ObamaCare marriage penalty

10/9/13
 
   < < Go Back
 
from NCPA,
10/9/13:

Someone in the White House thinks marriage is a bad idea, says the Fiscal Times.

– Earlier this year, the Fiscal Times showed that a high-earning couple, each with incomes of $400,000, would save about $27,000 annually if they divorced and filed their taxes separately.

– A similar fate may await middle income earners.

– A typical 40-year-old couple with two kids could save $7,230 a year by divorcing if one partner earns, say, $70,000 and the other $23,000.

– Sixty year-olds earning $62,041 each a year would save $11,028 annually if they broke up.
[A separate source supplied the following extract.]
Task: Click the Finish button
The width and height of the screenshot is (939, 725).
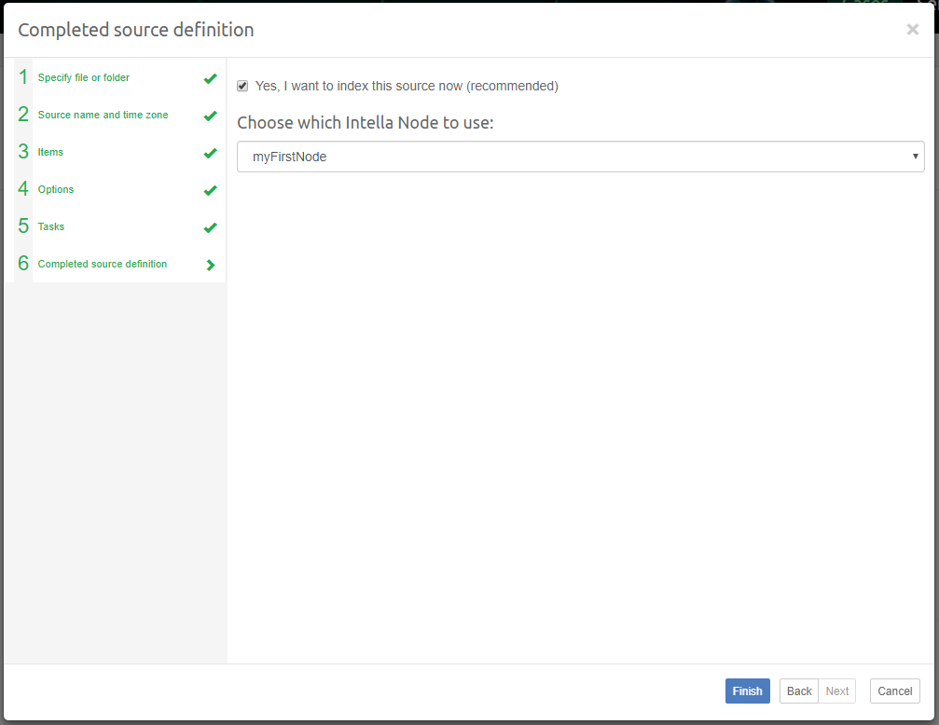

This is because of the “wedding tax.” ObamaCare is designed to provide health care benefits that are substantially more generous for lower-income persons. The bill’s anti-marriage penalties occur because of the income counting and benefit structure rules of the bill. If a two-earner couple is married, the bill counts their income jointly; since the joint income will be higher, a married couple’s health care subsidies would be lower.

Clearly, many couples who are considering marriage, especially after several years of seeing formerly married couples regress to cohabiting, will look at ObamaCare’s “wedding tax” and say, “Never mind.” The effect on society will be incalculable, and certainly not for the good.